Trecho:
------------
“Depois de haver arrasado com o meu palácio, não me venha construir uma choupana pensando estar sendo caridosa.” Esses dizeres foram colocados na boca do personagem Heathcliff por Emily Brontë (1818-1848), em sua obra “O Morro dos Ventos Uivantes” (Wuthering Heights), de 1847.
Fora do seu contexto original, esses dizeres podem ser acrescentados a uma série de situações, o que não torna surpreendente que vez ou outra eles surjam nas redes sociais como mais uma frase de efeito. E é nesse sentido que, enquanto eu considerava redigir este texto, decidi-me por pensar as palavras do controverso Heathcliff em dois contextos distintos.
Em um contexto macro, vale lembrar as palavras do padre Fábio de Melo quando da divulgação de que uma grande empresa de mineração indenizaria em R$ 100 mil as famílias dos cidadãos mortos em tragédia ambiental na cidade de Brumadinho (MG), em janeiro de 2019.
“Um bandido entra na sua casa, rouba tudo o que você tem, mata pessoas da sua família, destrói o seu espaço emocional, memórias, depois ele volta e diz que vai deixar um dinheirinho para você recomeçar a vida. Que bandido caridoso!”
Os dizeres daquele personagem, bem como a bem-vinda ironia do famoso sacerdote diante de uma tragédia que, lamentavelmente, passa ao largo da ficção, podem ser ainda aplicados a um contexto micro.
------------
Partes do exercício:
(a) De acordo com o trecho, qual seria o valor da indenização às famílias dos mortos na tragédia de Brumadinho?
(b) Estenda o trecho sobre a frase de Heathcliff a partir do ponto onde ele para.
Os registros não têm nenhuma relação com o trecho.

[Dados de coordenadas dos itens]
------------
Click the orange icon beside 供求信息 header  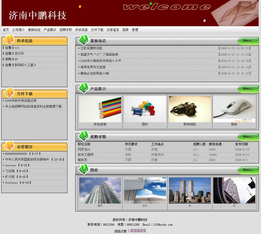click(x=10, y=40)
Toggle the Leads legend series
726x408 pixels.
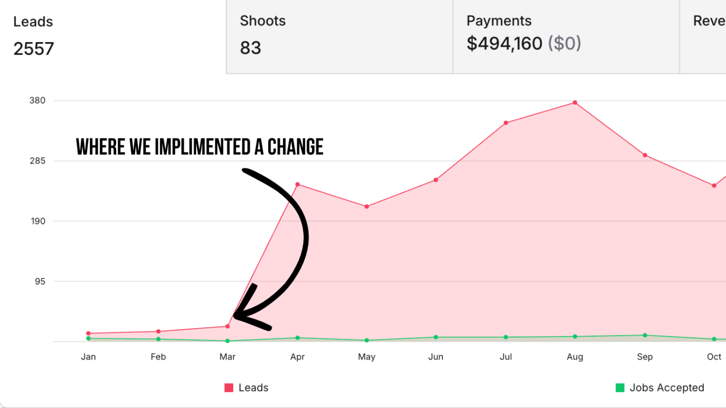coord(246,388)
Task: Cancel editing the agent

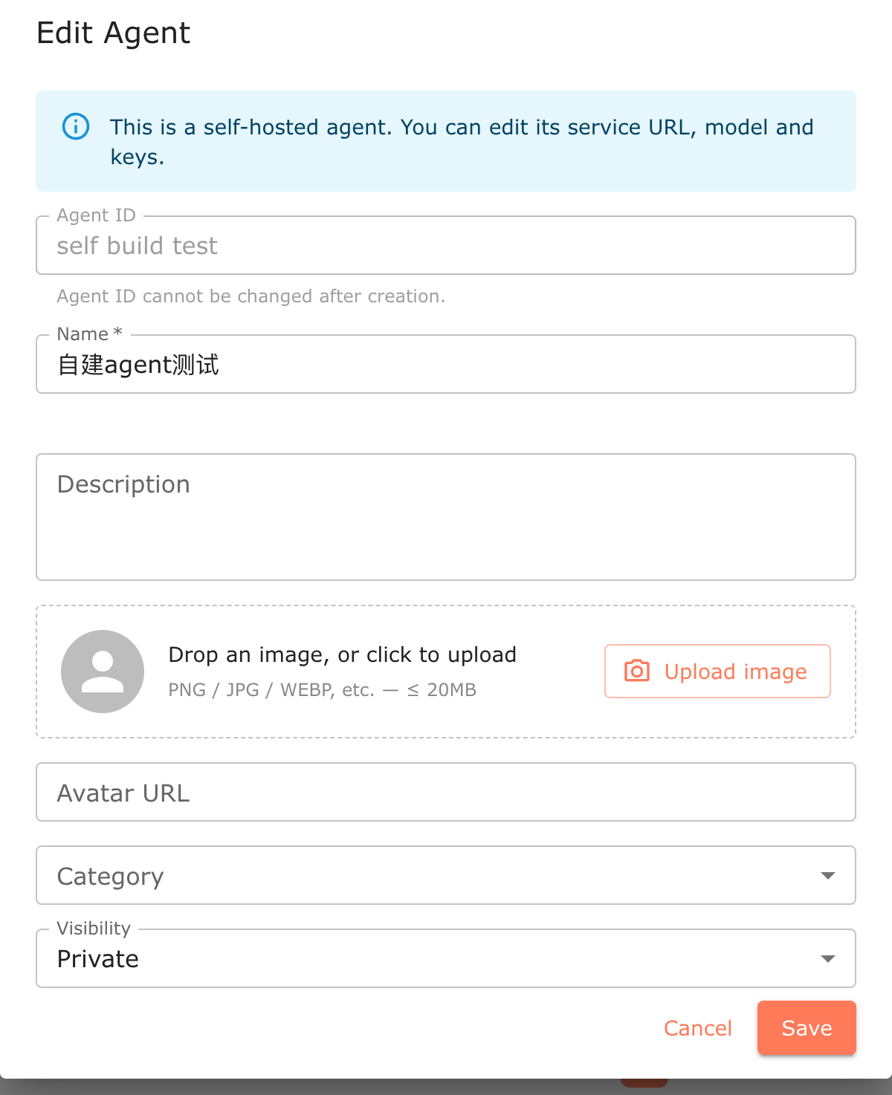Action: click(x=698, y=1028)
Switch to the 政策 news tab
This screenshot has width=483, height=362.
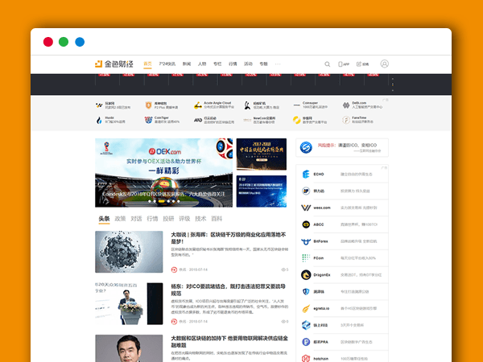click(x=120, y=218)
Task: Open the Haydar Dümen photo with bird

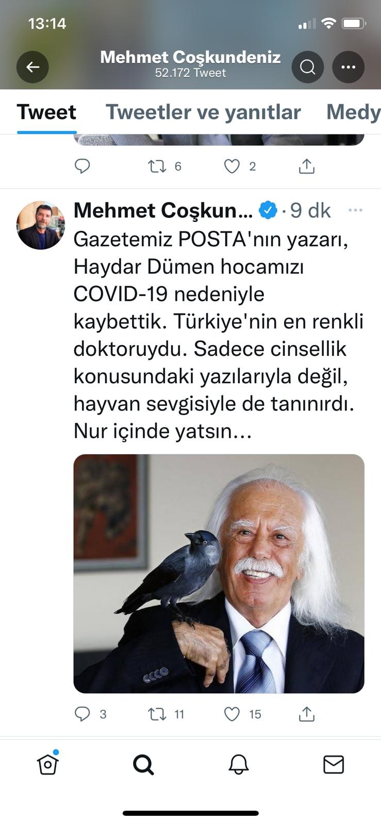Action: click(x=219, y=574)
------------
Respostas por tarefa:
(a) R$ 100 mil.

(b)
Tragédias menores, mas nem por isso menos destruidoras. Tragédias essas que, matando-nos em doses homeopáticas, se fazem presentes em nosso cotidiano, mesmo que de forma despercebida.
É aquele pai que enche o filho de presentes diante da impossibilidade (ou falta de vontade) de lhe oferecer a atenção necessária à sua formação como ser humano. É aquele chefe desonesto que passa a tratá-lo com voz mansa e a lhe oferecer regalias diante da possibilidade de sofrer um processo por assédio moral. É aquele conhecido que – depois de ofendê-lo, diminuí-lo e menosprezar as suas questões, reduzindo-o a bem menos que um ser humano – lhe envia mensagens “bonitinhas” pensando estar, dessa forma, reparando todo o mal que lhe foi causado.
É triste, eu sei, mas é fato que as pessoas podem ser assim às vezes. Incapazes de assumir a responsabilidade sobre o que lhe fazem. Cruéis a ponto de se fazerem porta-vozes de filosofias cujos preceitos se recusam veementemente a aplicar quando você mais precisa. Totalmente dispostas a dedicar o seu tempo a rebaixá-lo, mas ocupadas demais para fazer qualquer coisa em prol do restabelecimento de sua saúde emocional. Incapazes até mesmo de apresentar um mero pedido de desculpas, o que, embora não resolva absolutamente nada, quando muito oferece à pessoa machucada o conforto de saber que o seu algoz ao menos reconhece o mal por ele causado.
As pessoas podem ser assim às vezes. E o que fazer a respeito? Certamente não é se chafurdar na mágoa e tampouco ficar à eterna espera de uma retratação que vai resolver o problema. Em lugar disso, eu prescreveria autorresponsabilidade, que, mais do que uma ação, é uma postura, uma maneira de se colocar diante da vida.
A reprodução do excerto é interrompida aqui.